### Brano da leggere
Alta moda addio, è finito il tempo delle vacche grasse, si sgretola il sogno insieme alla capitale: in un triste medioevo culturale si sciolgono le speranze di un possibile ritorno. Istituzioni e media non ne vogliono più sapere.

 

Storia, tradizioni e know-how traditi da un accanito attaccamento alla crisi. Correva l'anno 1993 e sotto il cielo di Roma, in piena "era Berlusconi", andava in onda, in una sorta di kolossal faraonico, la prima attesissima sfilata di "Donna sotto le stelle" trasmessa da canale 5, dopo sette anni di conduzione Rai ed una serie di insulti, veleni e polemiche su quale fosse la gestione ideale.
Con la conduzione Fininvest ascese agli onori degli altari il prêt à porter, inserito in passerella insieme alla canonica alta moda, che di contro perdeva alcune delle sue firme più prestigiose. Quell'anno Versace si rifiutava di sfilare se non con trenta mannequin in esclusiva per lui e Valentino, già migrato a Parigi, si affacciava esclusivamente per ritirare il premio come "ambasciatore dell'eleganza italiana nel mondo".
Era il tempo di personalità geniali e capricciose, ma autenticamente capaci di far corrispondere il sogno al business. Prêt à porter ed alta moda si alternavano, in mondovisione, sulla mozzafiato scalinata settecentesca di Trinità dei Monti. E tutto il mondo stava a guardare. Citandoli in ordine sparso, senza differenziare alta moda e prêt à porter, ricordiamo nomi come: Fendi, Lancetti, Basile, Missoni, Gattinoni, Alma, Trussardi, Sarli, Soprani, Coveri, Riva, Ferragamo, Balestra, Curiel, Ferretti, Biagiotti, Max Mara, Blue Marine, Odicini, etc, per un programma televisivo venduto a Cina, Russia, Ucraina, Spagna, Portogallo, Turchia, Stati Uniti, Canada e quattro Paesi del Sud America.

Di tutti i giganti della moda, a Roma è rimasto solo un ultimo ed estremo eroe a ricordare i fasti che furono, mantenendo viva la voce di una tradizione secolare dalle regole ben precise: Renato Balestra. Oggi a Roma, perlopiù all'interno di grandi loft dalla suggestione newyorkese, sfilano anonimi stilisti rampanti, non necessariamente ben formati, che passano per Roma sognando Parigi, e promettenti designer nazionali ed internazionali che, selezionati nel tempo da Vogue Italia in collaborazione con Altaroma (l'attuale s.c.p.a. che cura il lancio di designer emergenti e promuove l'alta moda italiana) si accingono a farsi conoscere. Ma del "sogno" non c'è più traccia.

### Elenco compiti
(a) Nel brano sull'alta moda a Roma, spiega perché con la conduzione Fininvest il prêt à porter arrivò "agli onori degli altari". Rispondi in una o due frasi.
(b) Scrivi il seguito del brano sull'alta moda a Roma, partendo subito dopo la sua ultima frase.

### Sezione dati
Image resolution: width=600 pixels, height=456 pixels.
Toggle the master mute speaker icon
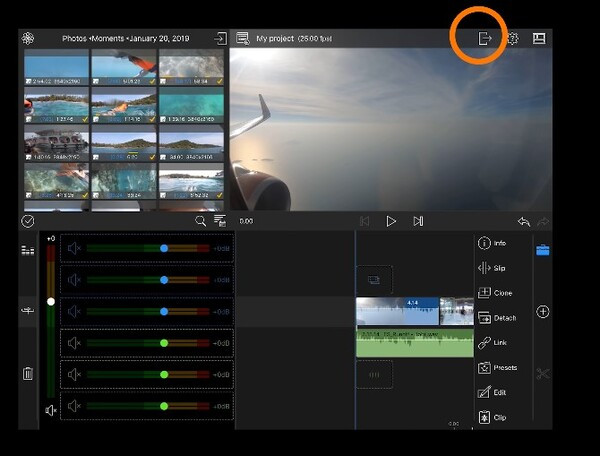(51, 410)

### Elenco risposte
(a) Con la conduzione Fininvest il prêt à porter fu portato in passerella insieme all'alta moda tradizionale. Così, sotto le telecamere di "Donna sotto le stelle", ebbe lo stesso spazio della moda più classica.

(b)
All'epoca dei grandi fasti la camera Nazionale della Moda aveva istituito un'apposita commissione per la scelta dei partecipanti, e l'evento era il biglietto da visita di una città che non lasciava spazio alle chiacchiere ed entrava nel cuore e nei sogni di milioni di telespettatori. Una città che aveva ancora il senso della dignità e manteneva un profilo di grandiosità ed opulenza nonostante una situazione amministrativa difficoltosa ed una gestione comunale strattonata, nel solo 1993, tra un commissario straordinario e identità politiche varie che sfumavano da Carraro a Rutelli.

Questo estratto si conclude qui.